** Opening Entries provided block **

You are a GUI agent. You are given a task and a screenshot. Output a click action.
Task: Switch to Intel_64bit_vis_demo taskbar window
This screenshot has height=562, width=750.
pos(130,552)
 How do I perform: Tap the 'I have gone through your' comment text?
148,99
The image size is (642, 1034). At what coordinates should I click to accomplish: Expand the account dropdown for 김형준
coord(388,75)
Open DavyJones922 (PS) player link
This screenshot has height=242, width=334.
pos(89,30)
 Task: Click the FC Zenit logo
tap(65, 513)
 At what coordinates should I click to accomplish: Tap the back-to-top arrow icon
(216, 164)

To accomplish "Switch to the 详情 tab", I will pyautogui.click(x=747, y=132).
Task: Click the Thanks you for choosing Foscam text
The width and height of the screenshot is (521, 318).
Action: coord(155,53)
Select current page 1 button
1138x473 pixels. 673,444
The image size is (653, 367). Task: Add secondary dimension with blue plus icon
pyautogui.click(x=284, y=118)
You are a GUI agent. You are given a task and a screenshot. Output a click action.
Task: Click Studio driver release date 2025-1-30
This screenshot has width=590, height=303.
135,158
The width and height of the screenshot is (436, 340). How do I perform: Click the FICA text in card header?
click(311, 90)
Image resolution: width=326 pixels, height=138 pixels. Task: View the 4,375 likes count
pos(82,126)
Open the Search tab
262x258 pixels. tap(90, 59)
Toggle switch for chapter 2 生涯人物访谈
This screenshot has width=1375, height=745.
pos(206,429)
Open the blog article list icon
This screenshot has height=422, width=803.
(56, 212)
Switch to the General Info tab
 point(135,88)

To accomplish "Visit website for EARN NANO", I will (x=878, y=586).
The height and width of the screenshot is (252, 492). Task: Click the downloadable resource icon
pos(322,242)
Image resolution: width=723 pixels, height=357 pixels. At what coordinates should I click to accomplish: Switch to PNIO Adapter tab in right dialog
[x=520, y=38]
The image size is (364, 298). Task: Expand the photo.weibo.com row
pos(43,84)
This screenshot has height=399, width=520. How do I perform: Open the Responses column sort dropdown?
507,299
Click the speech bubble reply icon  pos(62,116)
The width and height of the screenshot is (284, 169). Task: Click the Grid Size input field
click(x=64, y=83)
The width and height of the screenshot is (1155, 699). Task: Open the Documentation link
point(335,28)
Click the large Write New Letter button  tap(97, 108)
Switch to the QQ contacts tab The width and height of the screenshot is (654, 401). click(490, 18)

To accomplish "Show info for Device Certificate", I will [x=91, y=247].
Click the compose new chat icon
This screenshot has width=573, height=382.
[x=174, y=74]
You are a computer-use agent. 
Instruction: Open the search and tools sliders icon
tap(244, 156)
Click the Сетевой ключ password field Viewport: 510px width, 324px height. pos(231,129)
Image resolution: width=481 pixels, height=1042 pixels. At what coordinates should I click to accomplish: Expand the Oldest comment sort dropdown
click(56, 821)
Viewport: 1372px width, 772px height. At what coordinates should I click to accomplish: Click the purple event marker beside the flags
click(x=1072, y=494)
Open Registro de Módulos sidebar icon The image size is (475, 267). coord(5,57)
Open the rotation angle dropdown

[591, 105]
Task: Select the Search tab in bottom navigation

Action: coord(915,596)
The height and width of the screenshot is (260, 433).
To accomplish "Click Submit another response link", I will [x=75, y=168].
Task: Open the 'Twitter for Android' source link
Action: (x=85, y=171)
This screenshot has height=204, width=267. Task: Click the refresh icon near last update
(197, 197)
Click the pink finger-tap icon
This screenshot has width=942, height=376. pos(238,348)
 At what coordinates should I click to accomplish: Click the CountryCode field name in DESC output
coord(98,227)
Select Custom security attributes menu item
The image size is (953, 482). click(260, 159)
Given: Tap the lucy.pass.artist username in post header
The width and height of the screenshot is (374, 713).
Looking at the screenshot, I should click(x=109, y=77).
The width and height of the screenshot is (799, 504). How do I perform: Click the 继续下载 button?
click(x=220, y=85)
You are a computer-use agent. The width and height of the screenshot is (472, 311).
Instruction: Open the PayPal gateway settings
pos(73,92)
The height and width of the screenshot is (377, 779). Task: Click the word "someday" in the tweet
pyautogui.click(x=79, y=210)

** Closing Entries provided block **

### Exercise
Looking at the entries above, say how many lines contain the word "agent". Only the number is wanted.

### Answer below
4